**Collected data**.
· · · · · · ·

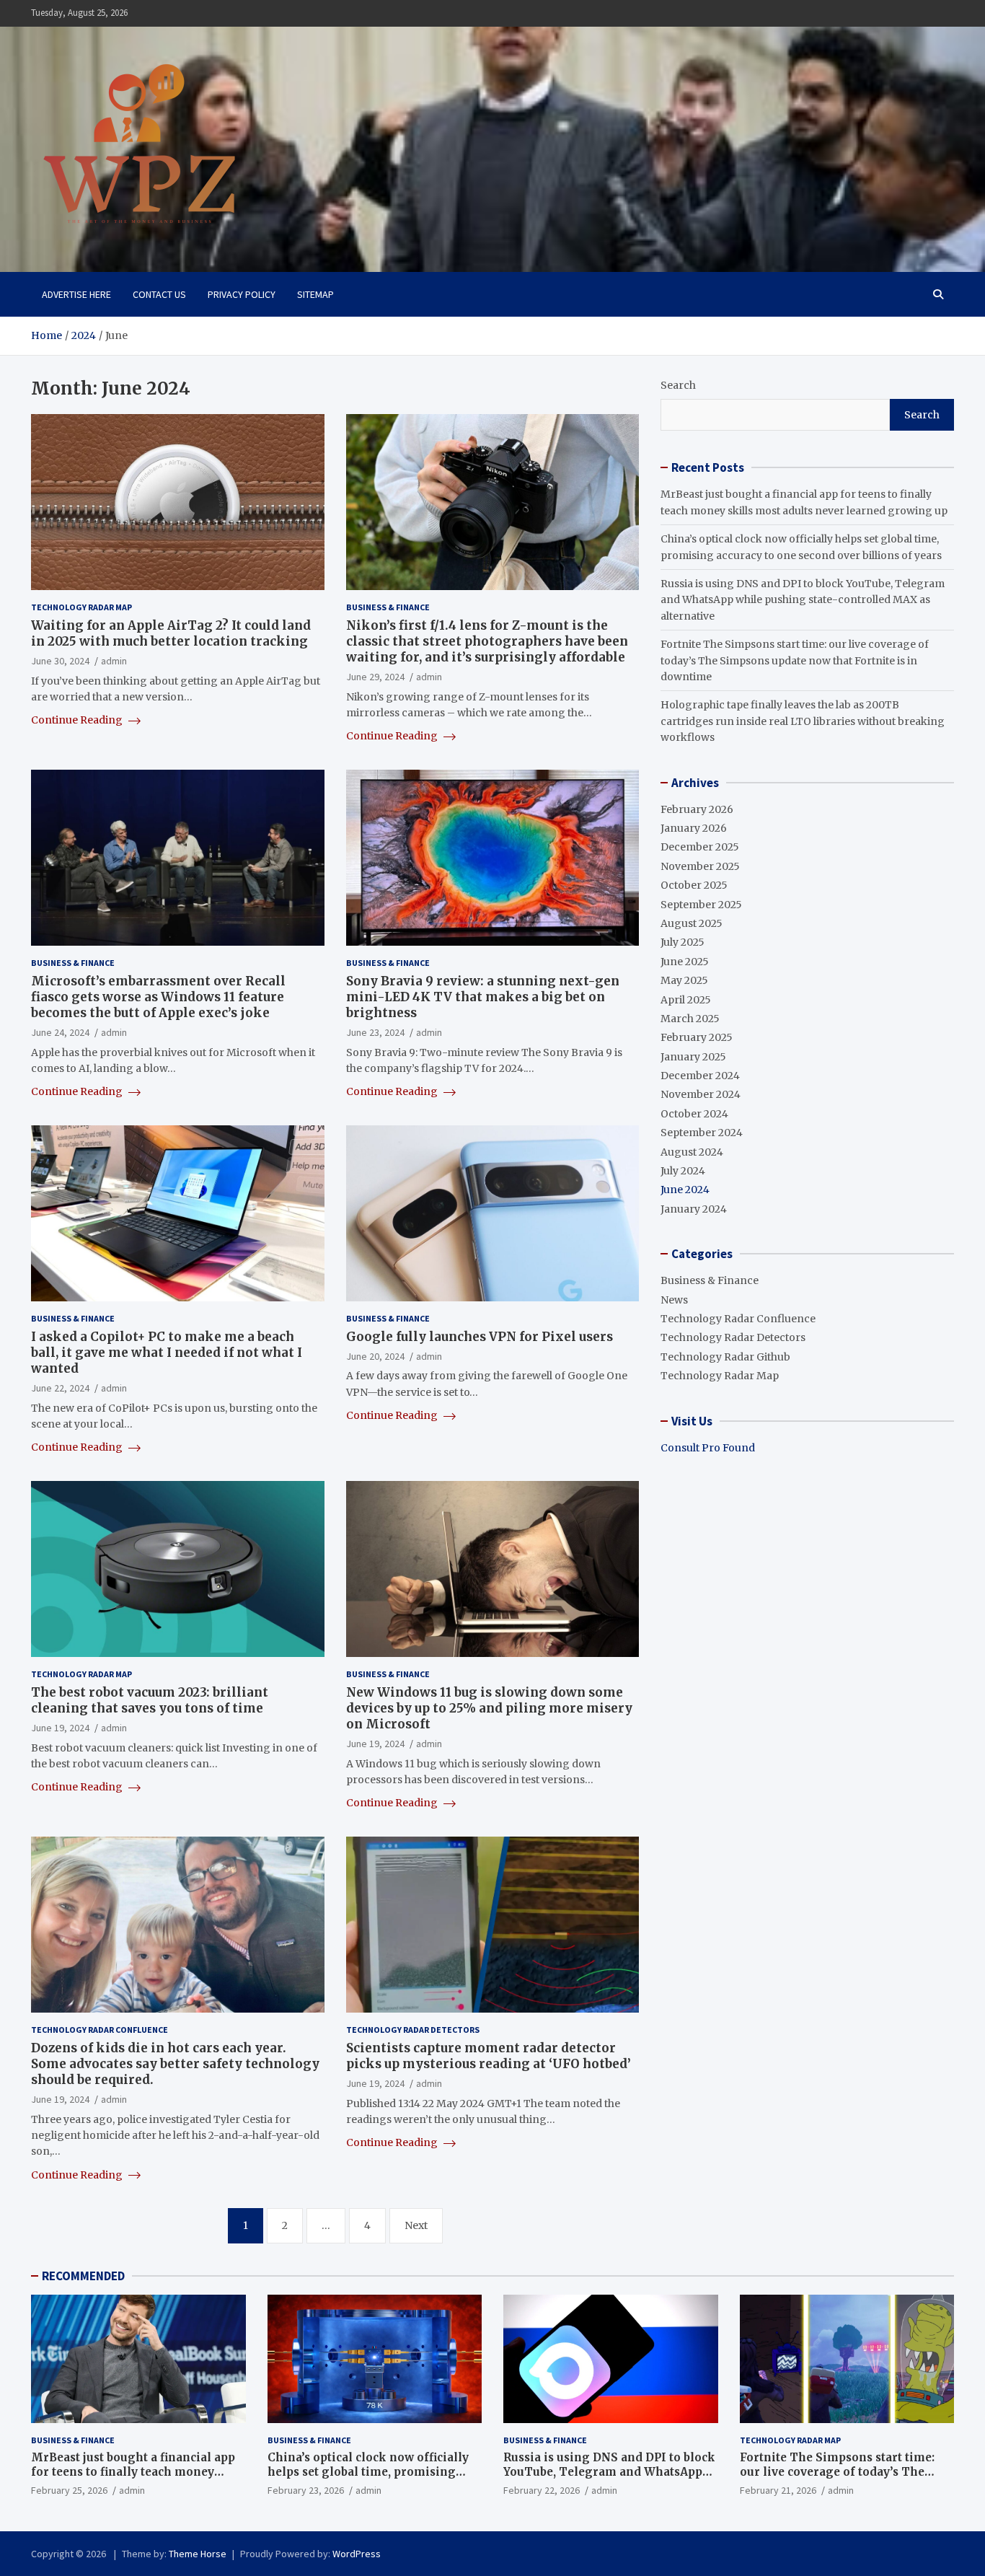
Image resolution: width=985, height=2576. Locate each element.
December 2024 (700, 1075)
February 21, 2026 (778, 2490)
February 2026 (697, 809)
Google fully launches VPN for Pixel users (479, 1337)
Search (678, 385)
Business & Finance (388, 607)
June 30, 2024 (60, 660)
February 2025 (697, 1037)
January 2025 (693, 1056)
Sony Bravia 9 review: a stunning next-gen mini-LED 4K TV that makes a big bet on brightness (482, 997)
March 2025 (690, 1018)
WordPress (356, 2553)
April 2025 (686, 999)
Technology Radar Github (725, 1356)
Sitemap (315, 294)
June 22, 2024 (60, 1387)
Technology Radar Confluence (99, 2029)
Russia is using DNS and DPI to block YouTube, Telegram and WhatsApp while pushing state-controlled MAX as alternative (803, 600)
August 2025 (692, 923)
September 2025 (701, 904)
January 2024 (694, 1209)
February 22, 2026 (541, 2490)
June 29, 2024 (375, 676)
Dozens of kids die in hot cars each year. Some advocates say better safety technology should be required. (175, 2064)
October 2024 (694, 1113)
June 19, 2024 (60, 1727)
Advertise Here (76, 294)
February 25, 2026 (69, 2490)
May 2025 (684, 980)
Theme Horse (197, 2553)
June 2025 (685, 961)
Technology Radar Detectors (413, 2029)
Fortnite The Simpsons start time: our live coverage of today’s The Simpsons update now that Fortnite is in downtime (795, 660)
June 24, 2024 (60, 1032)
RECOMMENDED (83, 2276)
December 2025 (700, 846)
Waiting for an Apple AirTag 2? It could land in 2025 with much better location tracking (171, 633)
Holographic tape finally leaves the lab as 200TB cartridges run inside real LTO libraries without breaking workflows (803, 721)
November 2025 (700, 866)
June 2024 (685, 1189)
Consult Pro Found (708, 1447)
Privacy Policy (241, 294)
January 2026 (694, 828)
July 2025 (682, 942)
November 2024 (701, 1094)
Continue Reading (78, 719)
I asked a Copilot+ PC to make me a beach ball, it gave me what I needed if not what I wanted (166, 1352)
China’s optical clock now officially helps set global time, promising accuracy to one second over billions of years (372, 2478)
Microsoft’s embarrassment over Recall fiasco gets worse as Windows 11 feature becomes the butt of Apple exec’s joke (158, 997)
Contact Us (159, 294)
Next (416, 2225)
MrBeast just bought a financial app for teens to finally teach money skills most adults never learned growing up (133, 2478)
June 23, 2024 (375, 1032)
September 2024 (702, 1132)
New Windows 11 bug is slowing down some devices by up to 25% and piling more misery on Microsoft (489, 1708)
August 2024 (692, 1152)
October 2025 (694, 885)
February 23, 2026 (306, 2490)
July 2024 (683, 1170)
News (674, 1299)
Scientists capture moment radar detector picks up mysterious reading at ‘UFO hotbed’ (488, 2056)
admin (114, 660)
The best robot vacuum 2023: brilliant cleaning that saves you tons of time (149, 1700)
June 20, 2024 (375, 1356)
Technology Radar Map (81, 607)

· · · · · · ·

Give back each entry verbatim but drop its pictures.

Image resolution: width=985, height=2576. Locate each element.
December 2024 (700, 1075)
February 21, 2026 (778, 2490)
February 2026 (697, 809)
Google fully launches VPN for Pixel users (479, 1337)
Search (678, 385)
Business & Finance (388, 607)
June 30, 2024 (60, 660)
February 2025 (697, 1037)
January 2025 (693, 1056)
Sony Bravia 9 review: a stunning next-gen mini-LED 4K TV that makes a big bet on brightness (482, 997)
March 2025 (690, 1018)
WordPress (356, 2553)
April 2025 (686, 999)
Technology Radar Github (725, 1356)
Sitemap (315, 294)
June 22, 2024 (60, 1387)
Technology Radar Confluence (99, 2029)
Russia is using DNS and DPI to block YouTube, Telegram and WhatsApp while pushing state-controlled MAX as alternative (803, 600)
August 2025 (692, 923)
September 2025 (701, 904)
January 2024 (694, 1209)
February 22, 2026 (541, 2490)
June 29, 2024 (375, 676)
Dozens of kids die in hot cars each year. Some advocates say better safety technology should be required. (175, 2064)
October 2024 (694, 1113)
June 19, 2024 (60, 1727)
Advertise Here (76, 294)
February 25, 2026 (69, 2490)
May 2025 (684, 980)
Theme Horse (197, 2553)
June 2025 (685, 961)
Technology Radar Detectors (413, 2029)
Fortnite The Simpsons start time: our live coverage of today’s The Simpsons update now that Fortnite is in downtime (795, 660)
June 24, 2024 (60, 1032)
RECOMMENDED (83, 2276)
December 2025 (700, 846)
Waiting for an Apple AirTag 2? It could land in 2025 with much better location tracking (171, 633)
Holographic tape finally leaves the lab as 200TB cartridges run inside real LTO libraries without breaking workflows (803, 721)
November 2025 (700, 866)
June 2024 (685, 1189)
Consult Pro Found (708, 1447)
Privacy Policy (241, 294)
January 2026 (694, 828)
July 2025 (682, 942)
November 2024 (701, 1094)
Continue Reading (78, 719)
I asked a Copilot+ PC to make me a beach ball, it gave me what I needed if not what I wanted (166, 1352)
China’s optical clock now officially helps set global time, promising accuracy to one second over billions of years (372, 2478)
Microsoft’s embarrassment over Recall fiasco gets worse as Windows 11 feature becomes the butt of Apple exec’s joke (158, 997)
Contact Us (159, 294)
Next (416, 2225)
MrBeast just bought a financial app for teens to finally teach money skills most adults never learned growing up (133, 2478)
June 23, 2024 (375, 1032)
September 2024 (702, 1132)
New Windows 11 bug is slowing down some devices by up to 25% and piling more misery on Microsoft (489, 1708)
August 2024 (692, 1152)
October 2025 (694, 885)
February 23, 2026 (306, 2490)
July 2024 (683, 1170)
News (674, 1299)
Scientists capture moment radar detector picks up mysterious reading at ‘UFO hotbed’ (488, 2056)
admin (114, 660)
The best robot vacuum 2023: brilliant cleaning that saves you tons of time (149, 1700)
June 20, 2024 (375, 1356)
Technology Radar Map (81, 607)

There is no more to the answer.